Half Bike, Half Car and Half Baked. The ELF by Organic Transport

Another day and another next best thing to solve our future transportation worries is trying to get its start-up money from Kickstarter, the crowdfunding website. Today is the turn of the Electric Light Fun Vehicle or ELF from Organic Transit Inc based in North Carolina, in the good old US of Americaland. Described as the very first velomobile (a word that has not made it to the dictionary yet) by its inventor Rob Cotter, the ELF is said to represent the arrival of the first practical pedal/electric, bike/car hybrid.

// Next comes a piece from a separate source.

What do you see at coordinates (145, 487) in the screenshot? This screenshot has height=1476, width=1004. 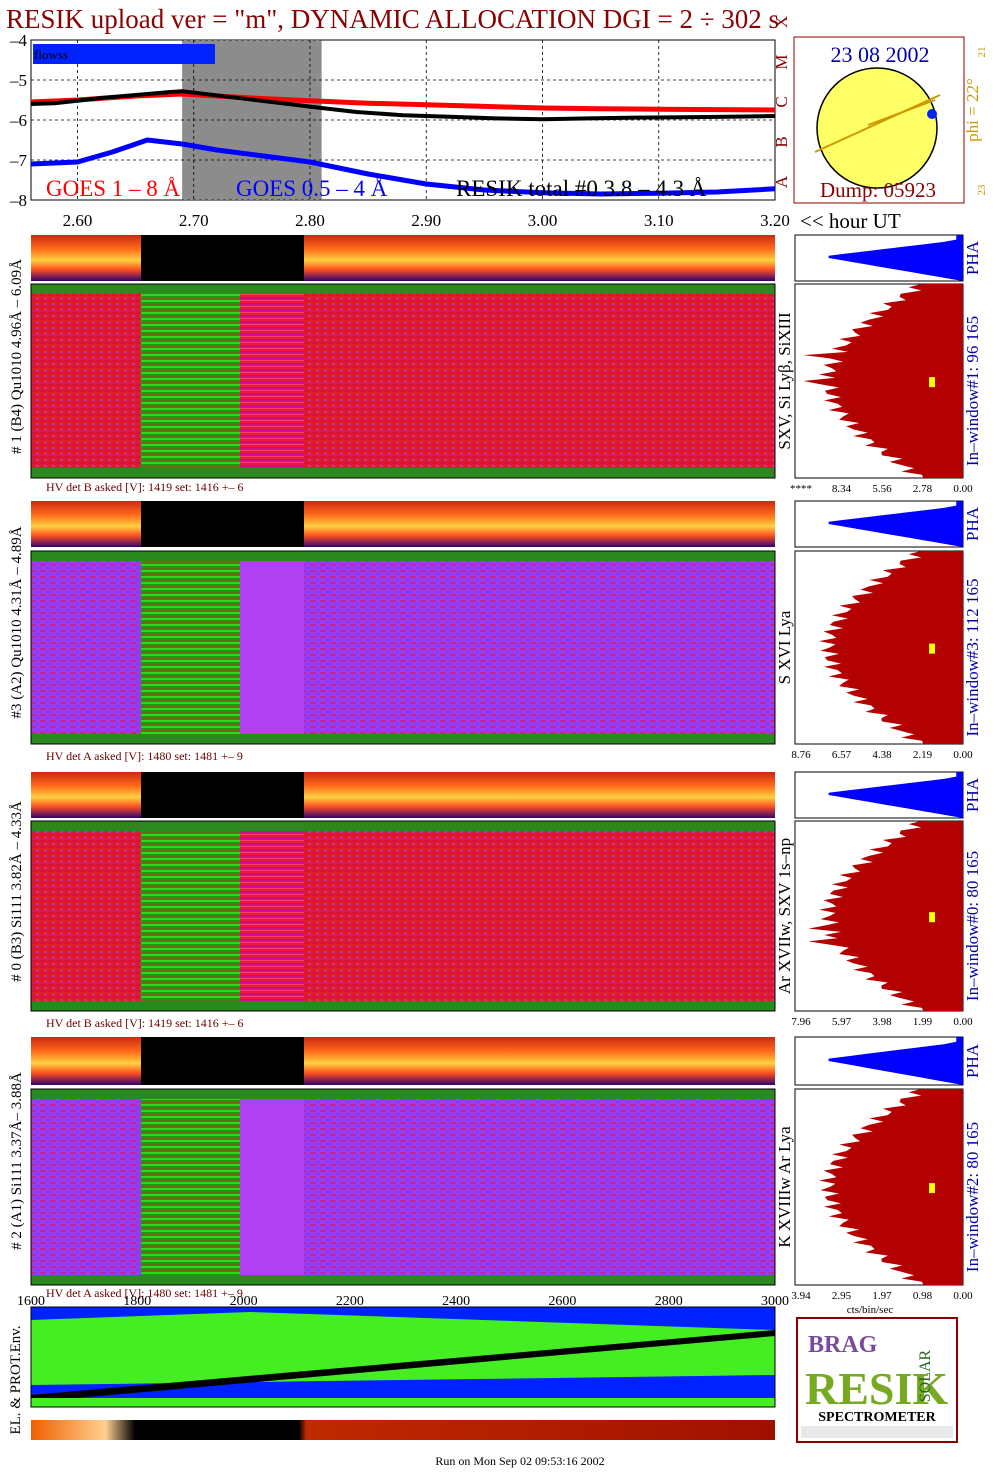 I see `hv-status: HV det B asked [V]: 1419 set: 1416 +– 6` at bounding box center [145, 487].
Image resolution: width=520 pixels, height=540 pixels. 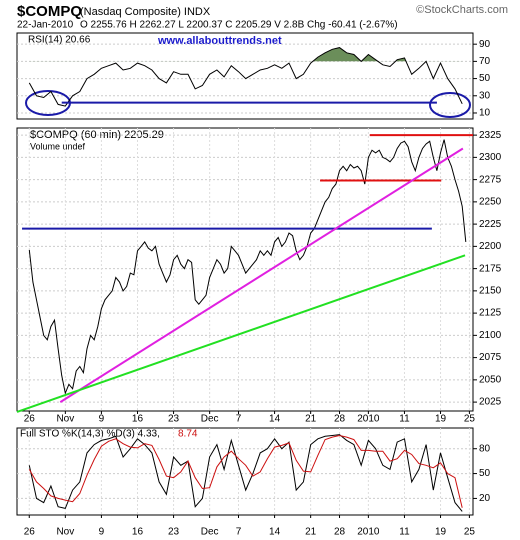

‘We saw the space available between the bicycle and the car,’ says Rob Cotter, founder and CEO of Organic Transit ‘It’s a great big hole in there.’ There have of course been other pretenders that have tried to fill this gap, such as the motorcycle, moped and various scooters, but don’t tell this to Cotter – you may disillusion him.

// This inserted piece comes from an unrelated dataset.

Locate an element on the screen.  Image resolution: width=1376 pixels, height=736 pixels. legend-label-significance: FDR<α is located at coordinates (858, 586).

Looking a little like a recumbent bike and the old BMW bubble car, the ELF is aimed firmly at the millions of local commuters who won’t ride bikes because they are worried about little things like the weather or life expectancy, or arriving at work sweat-soaked and disheveled. Here is the clincher – Cotter could have a point. The US Department of Transportation claims that half of all the domestic trips taken in America are of less than three miles yet 72% of these are taken by car.

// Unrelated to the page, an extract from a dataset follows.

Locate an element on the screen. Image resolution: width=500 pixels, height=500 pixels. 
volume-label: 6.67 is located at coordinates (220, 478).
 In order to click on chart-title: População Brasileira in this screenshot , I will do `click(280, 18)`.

Although the ELF is classified as a bike across all of the USA, it comes equipped with some very car-like features, such as LED headlamps, tail lamps and turn indicators which should add immeasurably to operator safety. The rider/driver sits in a polycarbonate shell that is very reminiscent of a pod and is thus protected from the worst of the elements. The vehicle is powered either by an electric motor, which will take you up to 32kph, or by pedaling, or both, which then gives you a top speed of 48kph, allowing you to mingle easily with commuter traffic. Charging of the battery is by either a 100 watt solar panel on the roof, which takes seven hours, or by plugging it in which takes 1 ½ hours.

One nifty thing about the ELF is that the 150lb vehicle actually has a 350lb payload, which of course suddenly starts to make it a very versatile vehicle. ‘Wherever the Elf goes, users become healthier. Cities become more livable and environments improve,’ Cotter says ‘We call this environmental prosperity and that’s part of our mission.’

The ELF differs from other velomobiles in the world, which are based on designs for human-powered racing vehicles. The ELF is designed specifically for the local trip market – for commuters, grocery shoppers and errand-runners – not racers. Hence the high and comfortable sitting position, large wheels, easy steering and shifting mechanisms, tall frame for traffic visibility, and other practical choices. However, the US$5400 price tag, and that is before you visit the options list, may prove a little rich for all except for the truly committed eco-warrior…until, that is, you consider that the average US household spend some US$9000 on little things like fuel and insurance and so on.

Organic Transit, which raised US$225,789 through Kickstarter, produced 350 ELF cars in the last 14 months and hopes to soon boost production to 1,200 a year. The speed at which these new solutions to our future urban transport problems keep hitting the Kickstarter merry-go-round is a bit reminiscent of the Dot.Com bubble that sparked a mini recession in the year 2000 when it burst. Let us hope the future treats them all a bit more kindly because as Organic Transport will remind you…

Not Many People Know This…

The 1947 Honda A-Type

In a way, one of the largest car companies in the world started off as an alternative mobility company. The founder of Honda Motor Corporation in Japan, Sochihiro Honda, originally built racing cars before World War II. After the war, with Japan in ruins, he launched his own company selling retrofit motors that transformed the ubiquitous bicycles into mopeds.

After the war, the bicycle was the most common form of transportation as most of the population lacked the funds to buy anything larger. Honda saw an opportunity for low-cost motorised transport. He did it by modifying the Mikuni Shoko two-stroke engines from surplus generators used to power military radios. Honda launched his company in 1946, stripping the motors, rebuilding them and fitting them with a drive system and mount for the bicycles.

In 1947, Honda launched his first offering, the A-Type, which was the company’s first fully built moped, followed by the D-Type in 1949, which was the first motorcycle engineered and built by Honda. I guess you could say that the rest is history.